"Documentário sobre 'Cidade de Deus' não é entretenimento", diz diretor
O antes e depois do elenco de "Cidade de Deus" (2002), um dos filmes mais emblemáticos desde a retomada do cinema nacional, e que revelou nomes como Alice Braga e Seu Jorge, acaba de chegar aos cinemas por meio de um documentário.
Dirigido por Cavi Borges e Luciano Vidigal, em parceria com o Canal Brasil, "Cidade de Deus - 10 Anos Depois" resgata relatos de sucesso, ostracismo e de tragédias vividas pelos atores --apenas metade dos cerca de 30 artistas continua atuando. São histórias de vida calejadas e reais, que naturalmente despertam o interesse, mas que, por pouco, não puderam ser lançadas.
Por motivos de edição (foram 200 horas de filmagens) e dificuldades no financiamento da distribuição, o longa só pôde ser lançado comercialmente em 2015, depois de dois anos rodando por mais de 60 festivais. Para Borges, no entanto, o atraso não interfere na atualidade da narrativa.

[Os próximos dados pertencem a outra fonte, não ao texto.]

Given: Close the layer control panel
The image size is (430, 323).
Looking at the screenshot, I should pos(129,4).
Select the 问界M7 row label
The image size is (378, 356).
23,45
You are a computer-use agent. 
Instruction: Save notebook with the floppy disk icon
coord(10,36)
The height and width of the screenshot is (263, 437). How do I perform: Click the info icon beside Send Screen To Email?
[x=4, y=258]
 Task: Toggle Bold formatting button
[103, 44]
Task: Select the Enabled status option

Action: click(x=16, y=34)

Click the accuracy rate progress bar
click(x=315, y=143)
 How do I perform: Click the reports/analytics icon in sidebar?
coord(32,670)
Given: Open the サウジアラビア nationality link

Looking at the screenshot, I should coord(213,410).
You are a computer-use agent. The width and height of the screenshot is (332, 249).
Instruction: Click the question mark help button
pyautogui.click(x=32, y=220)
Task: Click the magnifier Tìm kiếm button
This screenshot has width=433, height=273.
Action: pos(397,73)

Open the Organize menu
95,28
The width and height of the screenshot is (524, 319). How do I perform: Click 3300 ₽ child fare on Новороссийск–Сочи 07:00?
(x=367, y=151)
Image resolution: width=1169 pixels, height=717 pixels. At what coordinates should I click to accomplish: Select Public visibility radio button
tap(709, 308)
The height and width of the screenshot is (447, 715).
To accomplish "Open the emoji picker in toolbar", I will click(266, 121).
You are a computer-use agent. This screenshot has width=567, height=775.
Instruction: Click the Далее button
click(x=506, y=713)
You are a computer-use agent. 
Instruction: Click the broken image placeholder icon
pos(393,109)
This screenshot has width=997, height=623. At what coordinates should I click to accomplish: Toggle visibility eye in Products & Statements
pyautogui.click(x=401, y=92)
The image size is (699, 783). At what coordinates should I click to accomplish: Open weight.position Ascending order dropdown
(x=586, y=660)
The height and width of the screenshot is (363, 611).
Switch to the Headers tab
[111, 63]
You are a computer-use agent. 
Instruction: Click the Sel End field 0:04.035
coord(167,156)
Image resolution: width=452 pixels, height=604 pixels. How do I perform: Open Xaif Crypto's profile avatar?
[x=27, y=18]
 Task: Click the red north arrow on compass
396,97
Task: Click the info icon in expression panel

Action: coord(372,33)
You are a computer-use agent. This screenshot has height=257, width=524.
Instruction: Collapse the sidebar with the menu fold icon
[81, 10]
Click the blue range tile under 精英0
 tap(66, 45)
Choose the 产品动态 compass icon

"É um filme que se propõe à discussão, para a pessoa sair do cinema e pensar. Não é entretenimento. O filme fala do racismo, das dificuldades de viver da arte do Brasil. Problemas que continuam", diz Borges. "Lançar ficção no cinema já é difícil. Documentário, mais ainda. Até achamos que não fôssemos mais lançar no cinema, que ele iria dos festivais para as as TVs."
A garantia do lançamento no circuito comercial só veio há um ano, após o projeto vencer um edital de distribuição do Fundo Setorial do Audiovisual no valor de R$ 200 mil. No ano que vem, o documentário começará a ser exibido em 110 países via iTunes.
"O Cavi abriu uma distribuidora pensando em filmes independentes brasileiros. Aí a gente conseguiu reunir útil ao agradável, com a distribuidora e vencendo o edital. Não é fácil fazer cinema no Brasil", afirma Luciano Vidigal, que trabalhou como estagiário de produção do elenco do filme original de Fernando Meirelles.
Destinos díspares
Luciano, que mora na favela do Vidigal, acompanhou de perto as histórias de sucesso e superação mostradas no filme, como a de Eduardo BR, que antes de "Cidade de Deus" chegou a ser traficante e hoje é cineasta, dono da própria produtora no Rio.
Mas não faltam destinos trágicos. O ator e músico Jonas Michel, por exemplo, fez parte da turma do bandido Zé Pequeno e morreu esfaqueado em 2006 pelo ex-marido da namorada. Já Jefechander Suplino, o bandido Alicate do Trio Ternura, desapareceu em 2011 após se envolver com narcotráfico, e Rubens Sabino Silva, o Neguinho, encontrado em abril deste ano vivendo na cracolândia, em São Paulo.
"Eu acompanhei todos eles de perto e vejo três grupos muito claros. Um é o da galera que é muito talentosa, que corre muito atrás, mas encontra dificuldades em um mercado audiovisual muito preconceituoso e racista. Há também os que tiveram histórias trágicas, infelizmente. E tem a grande minoria, que obteve sucesso", afirma Vidigal.
Mesmo para alguns, que não seguiram a profissão, a experiência [da ONG Cinema Nosso] reforçou a autoestima. Mas, infelizmente, nem todos conseguiram escapar do destino dos seus personagens
Fernando Meirelles, sobre o destino do elenco de "Cidade de Deus"
"A gente chegou a conclusão, vendo o filme, que os atores que têm uma estrutura familiar ou uma pessoa para botar o pé deles no chão, para dizer que eles não eram os fodões e que tinham que estudar para aproveitar as portas que se abriram com o filme, conseguiram se dar bem", entende Borges.
O cineasta Fernando Meirelles, que preferiu não participar do documentário, sob pena de "ser visto com chapa branca", pensa parecido. "Na ONG Nós do Morro, o Guti Fraga [criador do grupo] não passava apenas conhecimento relativo à profissão de ator, mas também dava uma bela estrutura mental que ajudou muitos a manterem o foco", contou ele ao UOL.
"Depois do filme foi criada ainda uma ONG chamada Cinema Nosso, que até hoje é tocada por ex-atores do longa. Manter uma ligação com este grupo foi também muito importante e estruturante para muitos garotos. Mesmo para alguns, que não seguiram a profissão, a experiência [do filme] reforçou a autoestima. Mas, infelizmente, nem todos conseguiram escapar do destino dos seus personagens."